**BRIEF A**
Write out the entire passage on the CanWest takeover of Hollinger's newspapers, word for word.

--- Start PAGE EXTRACT ---

The deal, which is expected to close by the end of September - pending Ottawa's approval - gives him $2.2 billion in cash, a 15-per-cent stake in the enlarged CanWest valued at $600 million (just under six per cent of the voting shares) and a $700-million bond from CanWest. Coupled with another roughly billion dollars Hollinger expects to gain by the sale of its remaining small-market papers in Canada and the United States, this should be more than enough to pay off Hollinger's haunting ($2.4 billion) long-term debt and still leave it with a sizable war chest for the future.
For the Aspers, however - that's Izzy and younger son Leonard, the company's CEO - taking over Hollinger's newspapers gives it the biggest combined media empire in the country, an estimated revenue of $2.6 billion and a market concentration that, in some cases, is nothing short of daunting. In southern British Columbia, the Aspers will own two of the largest television outlets in the region, including ratings giant BCTV, as well as the only three major dailies, The Vancouver Sun and The Province in Vancouver and the Victoria Times-Colonist. Its Global Television network already spans the country (last month, it won regulatory approval to take over eight of the former WIC Western International Communications Ltd. TV stations) and it will soon enjoy a commanding newspaper presence in every province but Manitoba and New Brunswick.
Is this worrisome? "From my audience's point of view it seems to be a general yawn," says Vancouver radio talk-show host Rafe Mair. "It may take a few days for people to get heated up, but I'm not sure they will. It's really just a transfer from one mogul to another."

--- End PAGE EXTRACT ---

**BRIEF B**
Put everything in the rows from the line containing "At what coordinates" down to the end of the rows into a numbered list, omitting blank lines and leaving out the pictures.

--- Start SOURCE RECORDS ---

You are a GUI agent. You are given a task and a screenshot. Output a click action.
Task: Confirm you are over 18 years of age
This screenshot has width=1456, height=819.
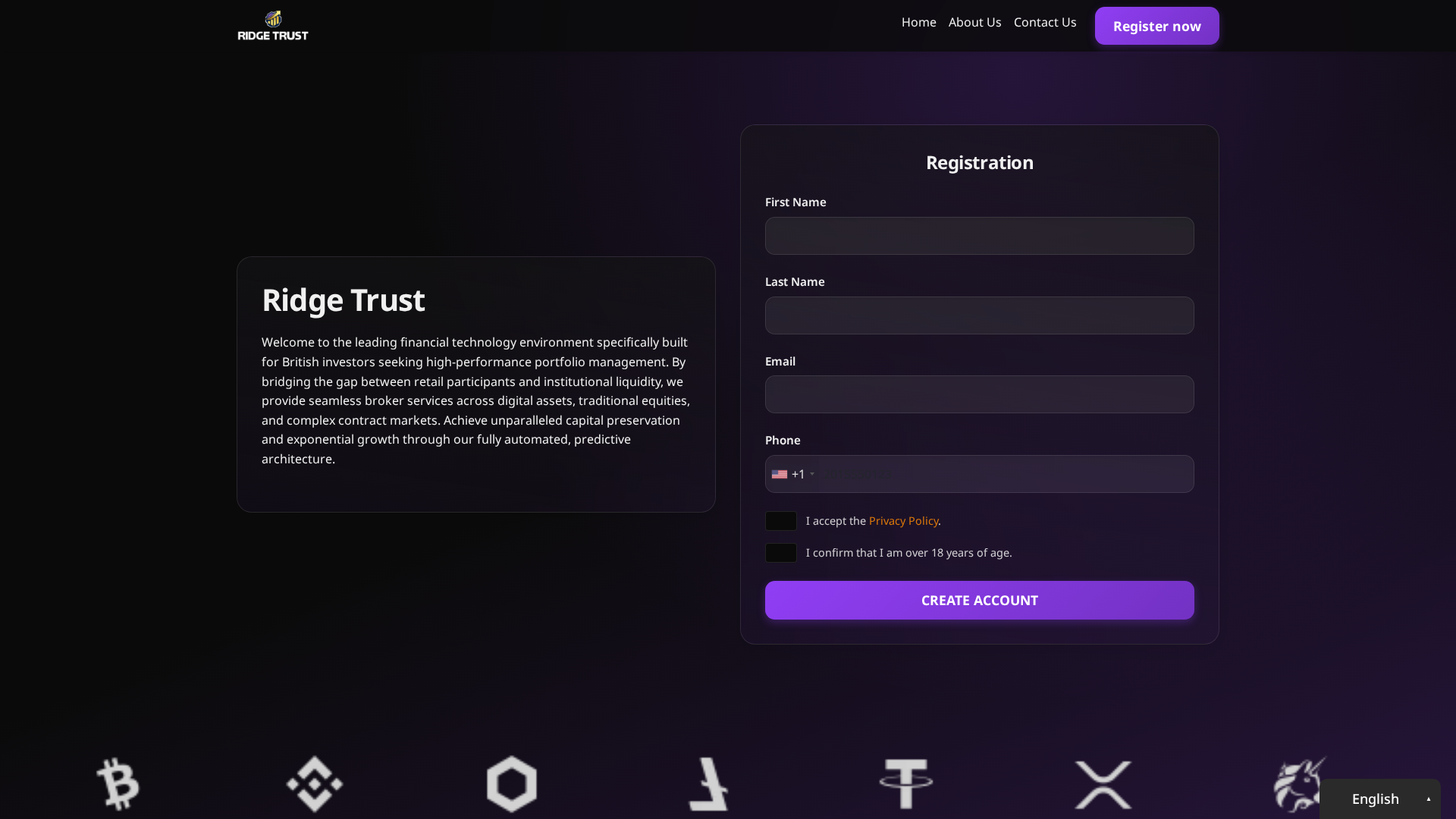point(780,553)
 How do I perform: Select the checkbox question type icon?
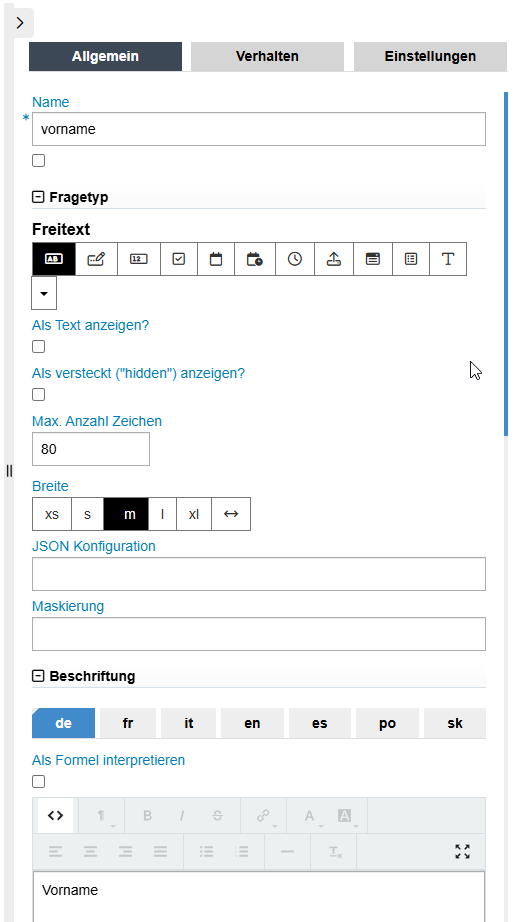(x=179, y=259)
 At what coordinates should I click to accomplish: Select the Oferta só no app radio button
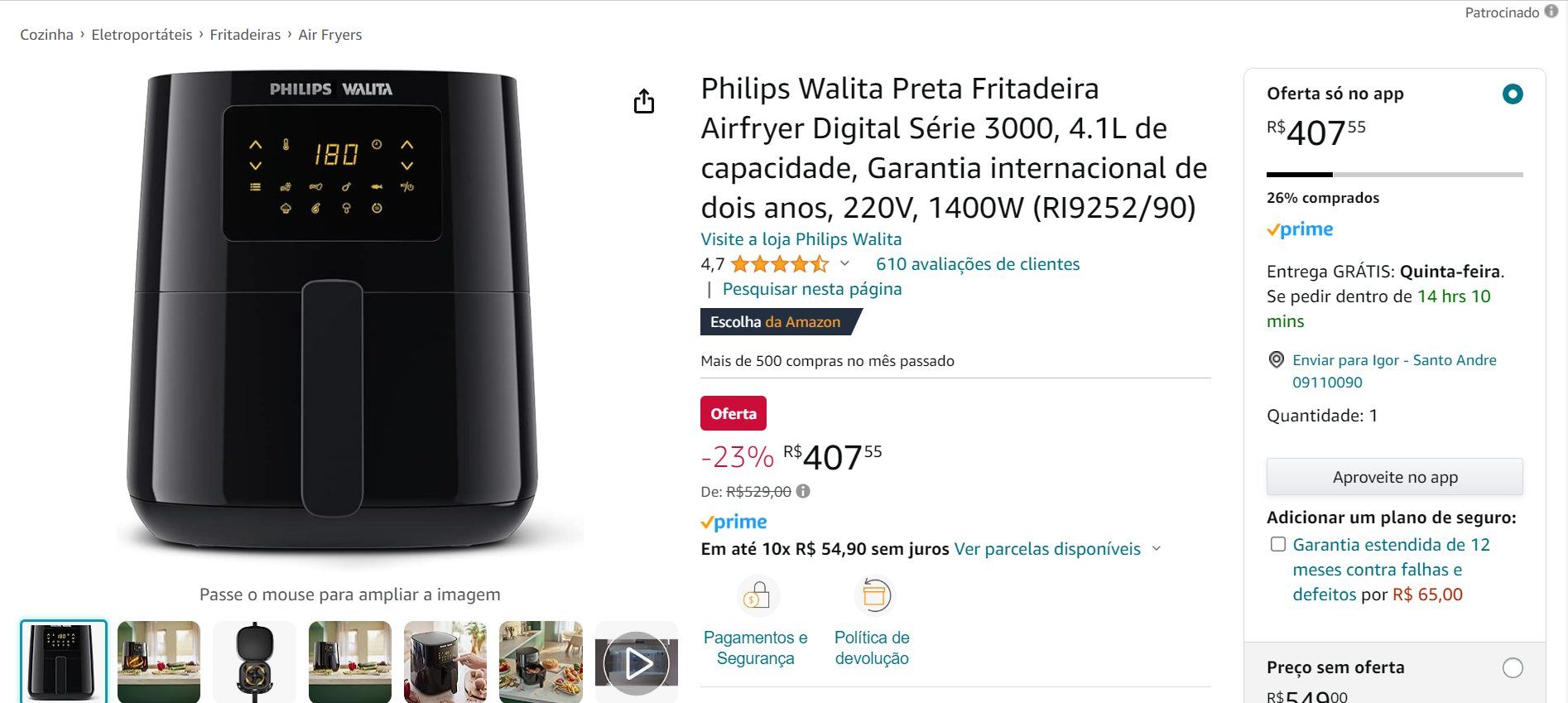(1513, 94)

--- End SOURCE RECORDS ---

**EXPECTED ANSWER A**
The deal, which is expected to close by the end of September - pending Ottawa's approval - gives him $2.2 billion in cash, a 15-per-cent stake in the enlarged CanWest valued at $600 million (just under six per cent of the voting shares) and a $700-million bond from CanWest. Coupled with another roughly billion dollars Hollinger expects to gain by the sale of its remaining small-market papers in Canada and the United States, this should be more than enough to pay off Hollinger's haunting ($2.4 billion) long-term debt and still leave it with a sizable war chest for the future.
For the Aspers, however - that's Izzy and younger son Leonard, the company's CEO - taking over Hollinger's newspapers gives it the biggest combined media empire in the country, an estimated revenue of $2.6 billion and a market concentration that, in some cases, is nothing short of daunting. In southern British Columbia, the Aspers will own two of the largest television outlets in the region, including ratings giant BCTV, as well as the only three major dailies, The Vancouver Sun and The Province in Vancouver and the Victoria Times-Colonist. Its Global Television network already spans the country (last month, it won regulatory approval to take over eight of the former WIC Western International Communications Ltd. TV stations) and it will soon enjoy a commanding newspaper presence in every province but Manitoba and New Brunswick.
Is this worrisome? "From my audience's point of view it seems to be a general yawn," says Vancouver radio talk-show host Rafe Mair. "It may take a few days for people to get heated up, but I'm not sure they will. It's really just a transfer from one mogul to another."

**EXPECTED ANSWER B**
1.  At what coordinates should I click to accomplish: Select the Oferta só no app radio button
2. (1513, 94)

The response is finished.